## Stored items
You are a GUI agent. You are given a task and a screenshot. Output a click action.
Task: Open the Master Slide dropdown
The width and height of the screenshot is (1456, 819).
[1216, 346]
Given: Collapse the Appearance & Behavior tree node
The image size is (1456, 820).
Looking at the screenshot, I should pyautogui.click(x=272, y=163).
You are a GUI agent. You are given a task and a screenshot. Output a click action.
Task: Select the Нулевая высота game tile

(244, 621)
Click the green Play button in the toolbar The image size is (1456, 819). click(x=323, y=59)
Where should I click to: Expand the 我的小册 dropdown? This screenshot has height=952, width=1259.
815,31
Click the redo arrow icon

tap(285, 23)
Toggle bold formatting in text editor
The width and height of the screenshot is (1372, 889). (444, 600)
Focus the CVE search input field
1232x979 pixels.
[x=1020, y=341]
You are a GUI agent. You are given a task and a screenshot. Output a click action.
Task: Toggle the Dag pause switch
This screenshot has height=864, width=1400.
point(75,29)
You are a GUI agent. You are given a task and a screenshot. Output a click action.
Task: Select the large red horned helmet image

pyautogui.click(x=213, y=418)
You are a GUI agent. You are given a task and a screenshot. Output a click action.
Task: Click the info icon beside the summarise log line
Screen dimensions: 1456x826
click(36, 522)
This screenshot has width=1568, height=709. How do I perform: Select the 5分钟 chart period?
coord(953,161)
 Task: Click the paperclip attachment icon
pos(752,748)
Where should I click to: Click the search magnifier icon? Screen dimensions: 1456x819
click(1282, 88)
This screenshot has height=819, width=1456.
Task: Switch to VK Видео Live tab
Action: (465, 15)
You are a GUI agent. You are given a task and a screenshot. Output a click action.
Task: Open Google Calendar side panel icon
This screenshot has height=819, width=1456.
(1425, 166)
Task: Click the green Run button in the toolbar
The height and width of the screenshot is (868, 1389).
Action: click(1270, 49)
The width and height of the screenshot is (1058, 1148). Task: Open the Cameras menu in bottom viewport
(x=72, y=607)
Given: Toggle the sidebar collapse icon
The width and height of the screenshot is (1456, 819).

## DIRECTIONS
Return every record, leaving each line exactly as it was given.

## SOLUTION TO THIS PROBLEM
You are a GUI agent. You are given a task and a screenshot. Output a click action.
Task: Open the Master Slide dropdown
The width and height of the screenshot is (1456, 819).
[1216, 346]
Given: Collapse the Appearance & Behavior tree node
The image size is (1456, 820).
Looking at the screenshot, I should pyautogui.click(x=272, y=163).
You are a GUI agent. You are given a task and a screenshot. Output a click action.
Task: Select the Нулевая высота game tile

(244, 621)
Click the green Play button in the toolbar The image size is (1456, 819). click(x=323, y=59)
Where should I click to: Expand the 我的小册 dropdown? This screenshot has height=952, width=1259.
815,31
Click the redo arrow icon

tap(285, 23)
Toggle bold formatting in text editor
The width and height of the screenshot is (1372, 889). (444, 600)
Focus the CVE search input field
1232x979 pixels.
[x=1020, y=341]
You are a GUI agent. You are given a task and a screenshot. Output a click action.
Task: Toggle the Dag pause switch
This screenshot has height=864, width=1400.
point(75,29)
You are a GUI agent. You are given a task and a screenshot. Output a click action.
Task: Select the large red horned helmet image

pyautogui.click(x=213, y=418)
You are a GUI agent. You are given a task and a screenshot. Output a click action.
Task: Click the info icon beside the summarise log line
Screen dimensions: 1456x826
click(36, 522)
This screenshot has width=1568, height=709. How do I perform: Select the 5分钟 chart period?
coord(953,161)
 Task: Click the paperclip attachment icon
pos(752,748)
Where should I click to: Click the search magnifier icon? Screen dimensions: 1456x819
click(1282, 88)
This screenshot has height=819, width=1456.
Task: Switch to VK Видео Live tab
Action: (465, 15)
You are a GUI agent. You are given a task and a screenshot. Output a click action.
Task: Open Google Calendar side panel icon
This screenshot has height=819, width=1456.
(1425, 166)
Task: Click the green Run button in the toolbar
The height and width of the screenshot is (868, 1389).
Action: click(1270, 49)
The width and height of the screenshot is (1058, 1148). Task: Open the Cameras menu in bottom viewport
(x=72, y=607)
Given: Toggle the sidebar collapse icon
The width and height of the screenshot is (1456, 819).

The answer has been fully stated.